# Need some help in camera selection



## eskimo (Apr 7, 2013)

My old Sony DSC-H2 has finally given out and needs to be replaced.  I take all my pictures in a table-top lightbox and the camera is generally 12 - 18" from the pen, so I have never zoomed in on a picture.

I'd like to stay in the $300 - $400 range and I don't have a brand preference, so I'm hoping that some of the experience of this group might point me toward a good camera for use exclusively for this application.

Thanks


----------



## Silverado (Apr 7, 2013)

Nikon Coolpix® P510 16.1 MP Red Camera Bundle at Costco.ca or Amazon.
Sells for $309.00 at Costco.ca . Great Price!


----------



## 76winger (Apr 7, 2013)

For that price range, I'd encourage you to look into an entry level DSLR. Nikon Or Canon would be excellent choices. New would be pushing the envelope of your price range, but there's a wealth of super quality "last generation" models you can pick up used but in almost new condition on eBay for either brand. Both the Nikon D40 I purchased a couple years ago (3000 series would be more current models) and the D80 I just got in February were purchased that way.

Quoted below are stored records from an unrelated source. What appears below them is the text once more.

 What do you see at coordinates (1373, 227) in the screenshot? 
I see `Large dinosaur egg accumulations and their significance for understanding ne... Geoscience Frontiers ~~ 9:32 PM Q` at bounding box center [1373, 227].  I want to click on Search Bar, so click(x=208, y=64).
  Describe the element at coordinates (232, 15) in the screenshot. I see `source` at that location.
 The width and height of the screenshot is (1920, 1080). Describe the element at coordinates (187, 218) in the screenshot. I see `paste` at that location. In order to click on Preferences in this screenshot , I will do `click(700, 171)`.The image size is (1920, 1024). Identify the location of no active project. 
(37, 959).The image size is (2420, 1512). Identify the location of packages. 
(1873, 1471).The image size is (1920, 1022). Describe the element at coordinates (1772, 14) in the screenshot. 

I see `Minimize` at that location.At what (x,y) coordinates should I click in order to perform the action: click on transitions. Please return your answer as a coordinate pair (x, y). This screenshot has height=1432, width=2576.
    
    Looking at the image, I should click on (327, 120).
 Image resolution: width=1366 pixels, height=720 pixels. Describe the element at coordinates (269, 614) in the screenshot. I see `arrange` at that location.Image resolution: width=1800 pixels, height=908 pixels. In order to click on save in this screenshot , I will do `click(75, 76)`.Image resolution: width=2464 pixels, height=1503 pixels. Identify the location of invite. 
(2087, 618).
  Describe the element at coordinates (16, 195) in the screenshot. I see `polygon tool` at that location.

In both cases I got excellent cameras for MY needs without paying full price for a new model.


----------



## Glenn McCullough (Apr 7, 2013)

My wife, the frugal shopper she is, picked this camera (Nikon coolpix P510) up at Walmart for $150.00 as a display model. I took it on vacation, awesome photos of the ocean, restaurants and a few pen pics so far. It is a great camera. The reviews are mixed, but as long as you read the manual and follow instructions, it is more than you'll probably need. I am still learning more things that it can do.
Only perceived drawback is there is no viewfinder, but I dont miss it, I have one on my Canon and never use it.



Silverado said:


> Nikon Coolpix® P510 16.1 MP Red Camera Bundle at Costco.ca or Amazon.
> Sells for $309.00 at Costco.ca . Great Price!


----------